源无获推门走出。
廊下月色清冷。
壁靠着廊柱,双臂环胸,姿态看似漫不经心,可他指节攥得发白,指甲几乎嵌进掌心。
他听见门响,缓缓抬起眼。
两道视线刺破沉沉夜色,猝然相撞,暗流汹涌。
率先扯开笑意的,是源无获。
源无获:"“好久不见啊,老朋友。”"
壁身形未动,目光缓慢而沉冷地从他眉眼、轮廓、一寸寸扫过,像是在确认什么,又像是在辨认某个早已刻入骨血的轮廓。
壁:"“你不是源无祸。”"
源无获挑了挑眉,笑意更深了几分:
源无获:"“我是源无获。”"
源无获:"“一无所获的无获。”"
他微微歪头,目光慢悠悠落在壁的眉眼上,饶有兴味地打量着他翻涌的情绪,语气慵懒又戏谑:
源无获:"“你怎么笃定,我不是他?”"
壁:"“源无祸是骨子里的假正经,而你…”"
话音陡然一顿,他眼底寒光乍现,目光锋利如刃,直直刺向对方。
壁:"“你从一开始,就根本不正经。”"
源无获明显愣了刹那,随即低低笑出声。
源无获:"“壁,万年前的你,可没这么牙尖嘴利。”"
壁缓缓松开环抱的手臂,沉步往前踏出一步,压迫感瞬间拉满。
他心底翻涌着无数疑惑,不解这人为何顶着和源无祸一模一样的脸,背负着同源无祸别无二致的过往记忆。
可这些,他通通不在乎。
世间万般杂念皆可抛,唯有一件事,绝不能退让。
壁:"“你为何拥有源无祸的记忆,我无意深究,也懒得过问。
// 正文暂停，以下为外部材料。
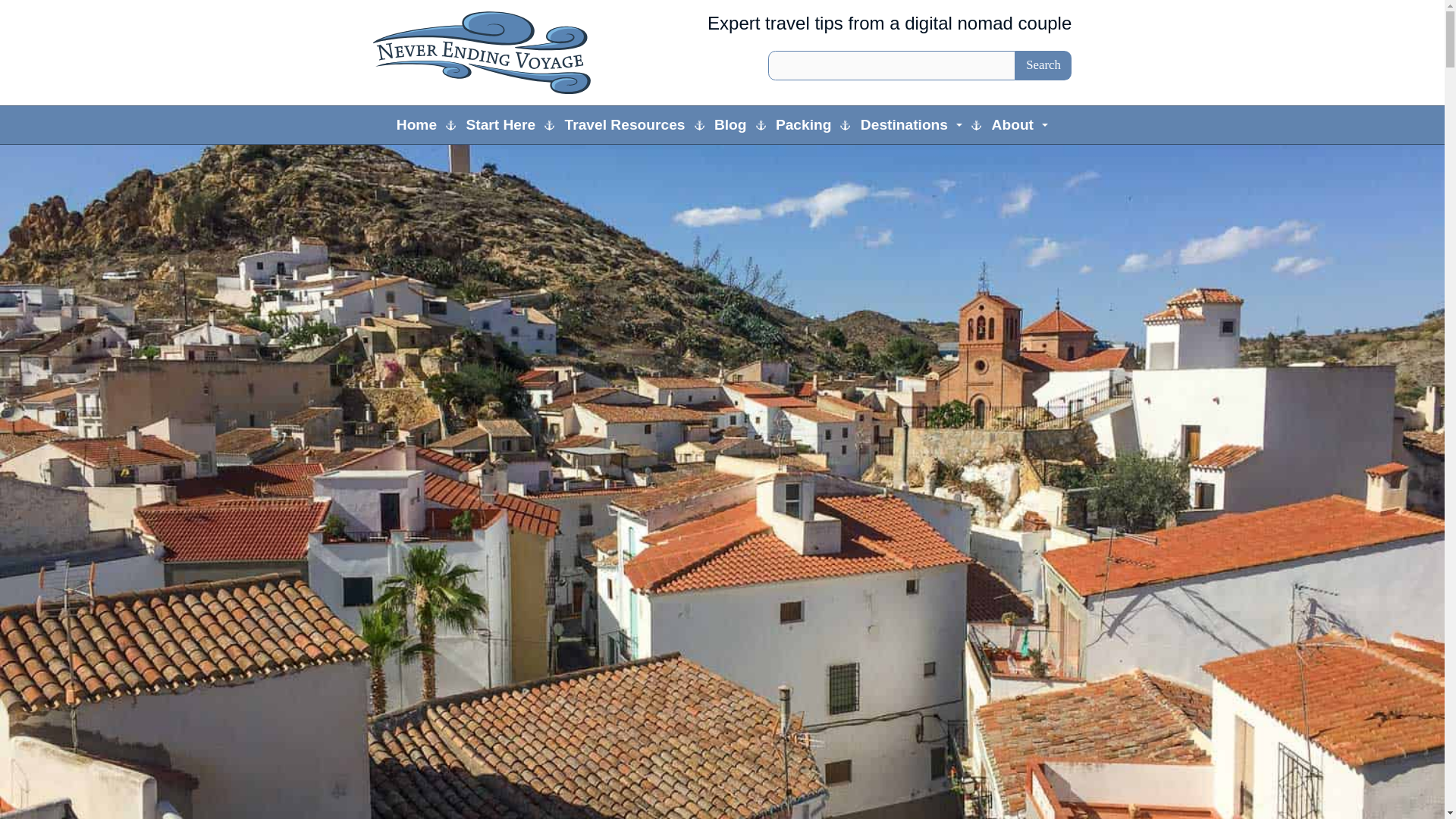
Travel Resources (624, 125)
Packing (803, 125)
Never Ending Voyage (483, 53)
Search (1042, 64)
Home (416, 125)
Never Ending Voyage (483, 53)
Start Here (500, 125)
Destinations (910, 125)
Search (1042, 64)
Blog (730, 125)
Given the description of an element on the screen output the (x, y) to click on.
”"
壁:"“但有一点,你必须听清楚。”"
源无获挑眉,神色慵懒,静静等着他的下文。
壁:"“离她远一点。”"
源无获:"“离她远一点?”"
源无获:"“你说这话,又有什么资格?”"
源无获:"“你以什么身份?洛安城籍籍无名的客栈掌柜?还是万年前,被她忘得一干二净的夫君?”"
壁的眼神骤然变得危险。
壁:"“她是我的妻子。”"
壁:"“叶冰裳…本就是女。”"
壁:"“她是我明媒正娶、天地共证的发妻。”"
他的目光灼灼地盯着源无获,嘴角扯出一个冷厉的弧度。
壁:"“你蓄意招惹有夫之妇,就不觉得,行径下贱不堪?”"
源无获微微扬起脖子,露出修长的颈线和分明的下颌,姿态里带着一种近乎炫耀的张扬。
月光落在他喉结上,那上面还残留着一枚浅浅的、暧昧的红痕。
源无获:"“这话,可就说错了。”"
源无获:"“你不妨好好想想,这一世,是谁先寻到她,陪在她身边的?”"
源无获:"“是我。”"
源无获伸出食指,轻轻点了点自己的胸口,笑意盈盈。
源无获:"“她现在是叶冰裳,不是女。”"
源无获:"“她没有女的记忆,不记得万年前那些恩恩怨怨,不记得什么夫妻情分,什么海誓山盟。”"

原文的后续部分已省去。